INE: clase media y alta indiferentes a participar como funcionarios de casilla

INE aspira al 70% de participación en este 2018

 

En las elecciones presidenciales de 2012 la participación ciudadana representó el 63.3% de la lista nominal; para este 2018 se aspira llegar al 70, según indicó Ciro Murayama Rendón, consejero del INE.

 

No son Durango, Tamaulipas, ni Guerrero los estados con mayores dificultades para garantizar las condiciones para votar en el país, sino las zonas en las que viven las personas con altos ingresos económicos, quienes se niegan a participar como funcionarios de casilla.


Más que la inseguridad, es la indiferencia de este tipo de ciudadanos lo que limita el trabajo del organismo electoral

 

Texto: Daniel Estrada

En 2012 la participación ciudadana en la elección de Presidente de la República representó el 63.3 por ciento de los 79 millones 454 mil 802 de ciudadanos y ciudadanas registrados en la lista nominal.

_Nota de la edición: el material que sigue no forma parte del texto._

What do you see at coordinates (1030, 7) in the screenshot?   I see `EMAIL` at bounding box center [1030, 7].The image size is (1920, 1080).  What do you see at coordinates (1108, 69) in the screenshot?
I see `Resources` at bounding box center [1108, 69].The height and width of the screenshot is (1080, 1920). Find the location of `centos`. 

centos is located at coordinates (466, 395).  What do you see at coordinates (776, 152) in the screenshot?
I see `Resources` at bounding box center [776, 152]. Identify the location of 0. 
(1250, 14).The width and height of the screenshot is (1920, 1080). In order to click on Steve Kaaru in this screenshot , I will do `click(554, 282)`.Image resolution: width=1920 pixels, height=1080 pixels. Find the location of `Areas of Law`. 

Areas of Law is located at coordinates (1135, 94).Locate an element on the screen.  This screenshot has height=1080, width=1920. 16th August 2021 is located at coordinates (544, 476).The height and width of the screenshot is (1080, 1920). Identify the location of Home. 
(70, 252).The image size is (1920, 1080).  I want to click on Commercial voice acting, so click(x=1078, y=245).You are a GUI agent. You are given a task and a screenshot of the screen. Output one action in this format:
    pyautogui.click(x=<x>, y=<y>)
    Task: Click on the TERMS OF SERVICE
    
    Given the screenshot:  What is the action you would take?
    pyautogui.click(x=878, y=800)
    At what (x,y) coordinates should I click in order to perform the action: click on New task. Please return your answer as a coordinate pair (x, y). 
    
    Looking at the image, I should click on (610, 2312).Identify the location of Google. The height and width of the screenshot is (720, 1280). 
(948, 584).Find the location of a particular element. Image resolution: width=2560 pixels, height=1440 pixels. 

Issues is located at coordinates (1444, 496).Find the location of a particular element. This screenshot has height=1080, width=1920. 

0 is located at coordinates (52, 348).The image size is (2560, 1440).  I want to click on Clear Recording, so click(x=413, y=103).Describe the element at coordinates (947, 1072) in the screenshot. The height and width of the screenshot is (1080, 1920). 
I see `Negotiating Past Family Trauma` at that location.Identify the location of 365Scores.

Al tener en cuenta que la cantidad de votantes tiende a crecer, según los más recientes comicios, para este 2018 no resulta descabellado aspirar al 70 %.

El pasado primero de marzo en El Universal, varios especialistas como Carlos Ugalde, consideraron que dadas las espectativas que el proceso de campañas está generando, hay amplias posibilidades que la participación electoral sea del 70 %.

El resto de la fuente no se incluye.